By Giuseppe Fonte, Gavin Jones and Elvira Pollina
ROME (Reuters) -Italy approved on Monday two decrees providing for the economy ministry to take a stake of up to 20% in Telecom Italia’s (TIM) landline grid.
The scheme implements a Memorandum of Understanding (MoU) signed on Aug. 10 between the Treasury and U.S. fund KKR over a joint takeover of NetCo, a venture comprising both TIM’s domestic fixed-access network and submarine cable unit Sparkle.
“The government took action to defend the national interest and the workers,” Prime Minister Giorgia Meloni said in a statement.
KKR has offered around 23 billion euros ($24.85 billion) for NetCo once debt and a number of variable items are included, while also leaving the door open for the government to join its bid and maintain oversight of the asset.
Economy Minister Giancarlo Giorgetti told reporters the decrees would allow the Treasury to acquire a minority stake in NetCo worth “up to 2.2 billion euros”, partnering with KKR and other domestic players.
“What the government is interested in is reaffirming the public control over certain strategic choices regarding an infrastructure that we deem as strategic,” he said.
Rome will issue sovereign bonds to fund its investment, according to a source familiar with the matter.
However, the acquisition will replace other financial operations that have already been factored into Italy’s latest public finance estimates, so the debt-to-GDP ratio will not be affected, the source added.
Reuters has previously reported that Italian infrastructure fund F2I is also set to invest in NetCo, raising the combined stake in Italian hands to around 30% to 35%.
Giorgetti said state lender Cassa Depositi e Prestiti (CDP) could also invest in the venture.
TIM’s network is Italy’s main telecommunications infrastructure and the government has been looking for years to ensure investments are carried out to upgrade it to fast fibre optics from copper.
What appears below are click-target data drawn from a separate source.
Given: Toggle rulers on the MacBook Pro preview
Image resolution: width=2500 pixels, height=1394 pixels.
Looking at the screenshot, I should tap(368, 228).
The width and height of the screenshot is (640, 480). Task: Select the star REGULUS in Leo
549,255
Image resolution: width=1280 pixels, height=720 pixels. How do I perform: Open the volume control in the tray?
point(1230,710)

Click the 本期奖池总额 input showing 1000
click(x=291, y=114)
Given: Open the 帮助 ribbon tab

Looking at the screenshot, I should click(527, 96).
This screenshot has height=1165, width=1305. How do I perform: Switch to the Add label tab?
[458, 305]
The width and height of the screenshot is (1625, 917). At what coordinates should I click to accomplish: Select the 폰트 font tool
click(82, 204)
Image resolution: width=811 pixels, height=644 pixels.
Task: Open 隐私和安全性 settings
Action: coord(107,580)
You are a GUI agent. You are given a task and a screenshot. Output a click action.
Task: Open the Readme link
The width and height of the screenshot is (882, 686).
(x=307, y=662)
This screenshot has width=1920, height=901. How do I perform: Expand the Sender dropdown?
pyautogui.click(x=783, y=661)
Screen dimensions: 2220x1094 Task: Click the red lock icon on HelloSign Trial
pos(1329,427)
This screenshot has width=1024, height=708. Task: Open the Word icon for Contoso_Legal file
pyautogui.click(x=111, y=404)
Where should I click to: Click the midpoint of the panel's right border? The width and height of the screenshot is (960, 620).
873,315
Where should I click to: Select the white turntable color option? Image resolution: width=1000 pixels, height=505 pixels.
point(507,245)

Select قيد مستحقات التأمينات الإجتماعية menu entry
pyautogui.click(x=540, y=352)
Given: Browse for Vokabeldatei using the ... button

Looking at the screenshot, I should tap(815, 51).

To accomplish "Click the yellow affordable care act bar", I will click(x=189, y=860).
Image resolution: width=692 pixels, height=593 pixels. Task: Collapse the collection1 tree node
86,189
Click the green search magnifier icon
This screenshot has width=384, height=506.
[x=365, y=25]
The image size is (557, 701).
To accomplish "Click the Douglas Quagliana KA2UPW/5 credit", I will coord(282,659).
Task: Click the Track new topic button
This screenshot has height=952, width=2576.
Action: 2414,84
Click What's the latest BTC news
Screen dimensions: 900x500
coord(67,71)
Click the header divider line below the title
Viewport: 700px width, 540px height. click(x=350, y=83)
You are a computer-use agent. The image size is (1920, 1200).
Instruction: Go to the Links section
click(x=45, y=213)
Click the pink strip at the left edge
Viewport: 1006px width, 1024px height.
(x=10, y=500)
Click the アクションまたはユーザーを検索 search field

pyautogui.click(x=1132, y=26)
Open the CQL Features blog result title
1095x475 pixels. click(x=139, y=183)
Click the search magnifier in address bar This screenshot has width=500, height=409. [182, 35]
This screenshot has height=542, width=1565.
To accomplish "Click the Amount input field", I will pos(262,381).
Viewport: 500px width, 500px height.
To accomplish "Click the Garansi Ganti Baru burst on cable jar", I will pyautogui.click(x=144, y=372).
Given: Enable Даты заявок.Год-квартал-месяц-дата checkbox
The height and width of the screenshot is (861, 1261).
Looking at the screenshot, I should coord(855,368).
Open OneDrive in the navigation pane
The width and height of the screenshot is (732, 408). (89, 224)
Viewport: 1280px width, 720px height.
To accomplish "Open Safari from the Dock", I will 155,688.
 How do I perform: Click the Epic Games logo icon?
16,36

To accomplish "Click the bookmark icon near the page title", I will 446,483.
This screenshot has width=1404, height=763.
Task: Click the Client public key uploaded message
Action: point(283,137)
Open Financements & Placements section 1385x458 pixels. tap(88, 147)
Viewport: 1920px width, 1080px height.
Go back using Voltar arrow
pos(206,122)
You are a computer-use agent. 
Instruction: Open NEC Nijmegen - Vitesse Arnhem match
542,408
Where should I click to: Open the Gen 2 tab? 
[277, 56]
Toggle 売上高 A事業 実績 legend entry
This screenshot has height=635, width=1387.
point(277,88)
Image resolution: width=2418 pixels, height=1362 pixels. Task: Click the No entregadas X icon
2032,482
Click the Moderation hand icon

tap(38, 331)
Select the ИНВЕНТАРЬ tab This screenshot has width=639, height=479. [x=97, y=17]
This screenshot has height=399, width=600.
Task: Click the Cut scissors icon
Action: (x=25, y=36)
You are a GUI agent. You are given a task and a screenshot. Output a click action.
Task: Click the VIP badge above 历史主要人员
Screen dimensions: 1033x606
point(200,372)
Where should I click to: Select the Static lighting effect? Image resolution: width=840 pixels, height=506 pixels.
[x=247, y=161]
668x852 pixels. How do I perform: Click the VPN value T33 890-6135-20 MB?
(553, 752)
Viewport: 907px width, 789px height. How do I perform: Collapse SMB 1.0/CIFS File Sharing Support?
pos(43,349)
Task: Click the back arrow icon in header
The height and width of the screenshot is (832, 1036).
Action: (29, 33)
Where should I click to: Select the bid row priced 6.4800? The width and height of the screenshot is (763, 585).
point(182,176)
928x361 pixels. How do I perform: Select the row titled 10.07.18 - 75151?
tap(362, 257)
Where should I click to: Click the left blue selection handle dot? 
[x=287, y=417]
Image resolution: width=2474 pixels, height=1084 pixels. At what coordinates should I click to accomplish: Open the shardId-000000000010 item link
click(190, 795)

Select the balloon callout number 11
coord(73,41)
Crippled by 26 billion euros in net debt and burning cash, TIM has resorted to hiving off its main asset to shed debt and staff, in a move that would be a first in a major European country among former phone monopolies.
While the decrees provide political blessing for KKR’s approach, the grid sale also requires the backing from TIM’s top investor Vivendi, which has so far demanded a higher valuation to back any deal.
With a near 24% stake, the French media giant’s position might still be a hurdle to its completion.